How stupid can people get?
Where there is no vision, the people perish
Apparently people can become pretty stupid. We have destined ourselves in this last election to stumble along with four more years of the same divided, grid-locked, obstructionist, zero-vision government. We have done so because a great many Americans are more wedded to tired and failed political ideals and to proving they are right and the other party is wrong, than they are to solutions and success. We have become a nation that would rather die being right than live again by admitting we were wrong.

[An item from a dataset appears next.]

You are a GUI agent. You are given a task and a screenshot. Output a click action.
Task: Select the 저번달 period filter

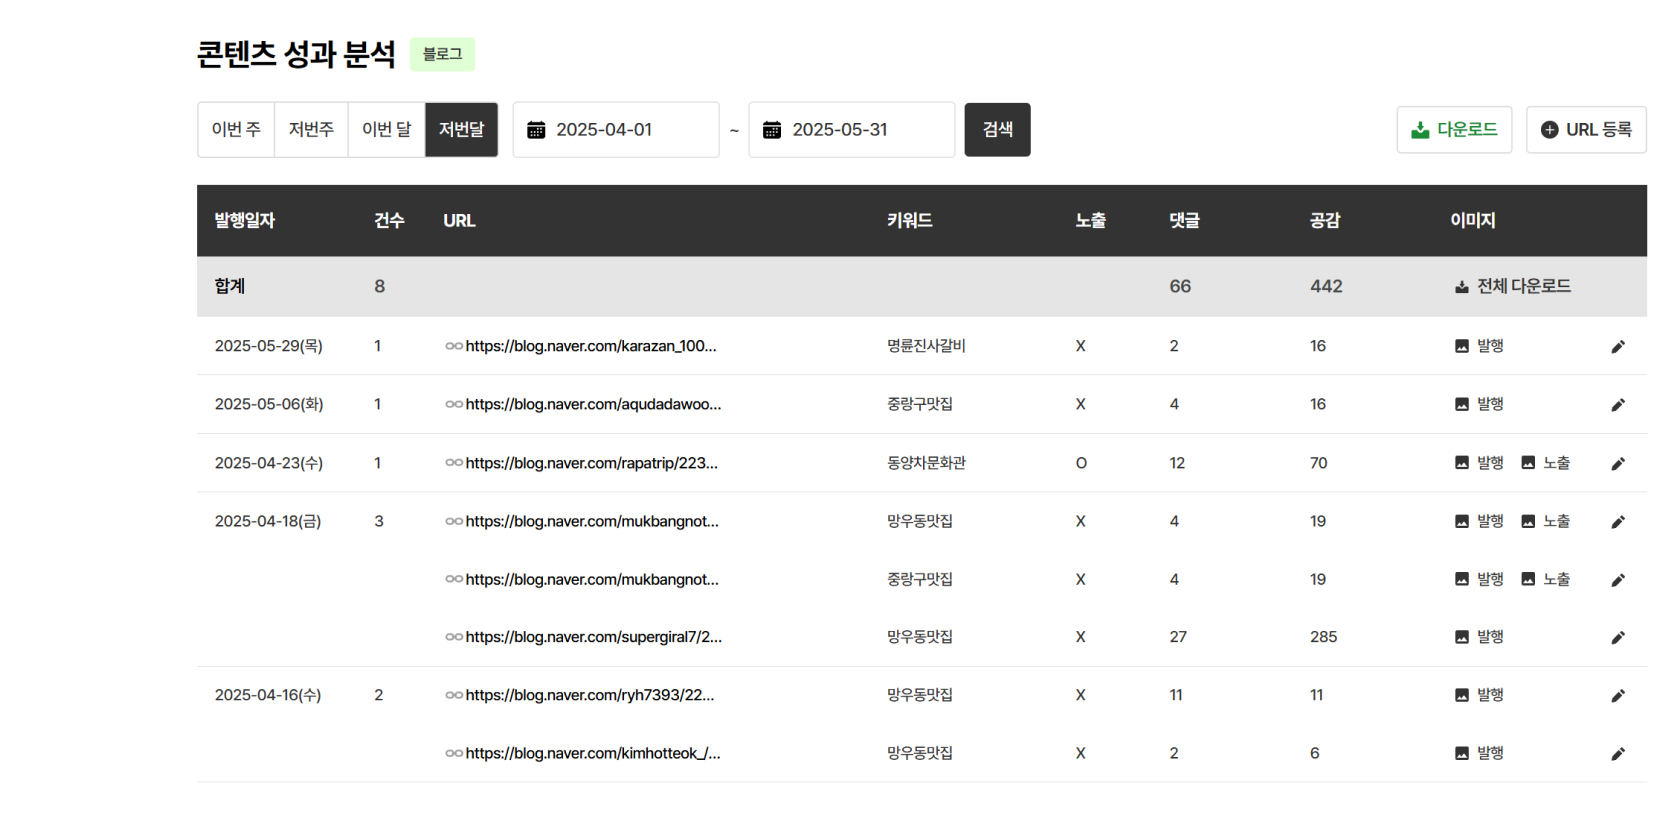tap(461, 130)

While Obama has not articulated or pursued any truly inspiring vision, he has, at least, proposed spending a small portion of this mountain of government money we are throwing around on projects that can provide lasting good to the people we are going to stick with the bill. I do not think that at any time in history a nation has so willingly handed its children such enormous debt with so little to show for it. And Obama has reached much further toward accommodating Republicans than they have reached toward him. Heck, they spat in his outstretched hand two years ago because, if they helped pull the country forward with him, he might look good and get re-elected. Better that the whole country should wallow in the doldrums than that it should succeed and a Democrat get the glory.
Well, the Democrat got re-elected anyway, but so did most Republicans; so we voted as a nation for four more years of the same power gridlock.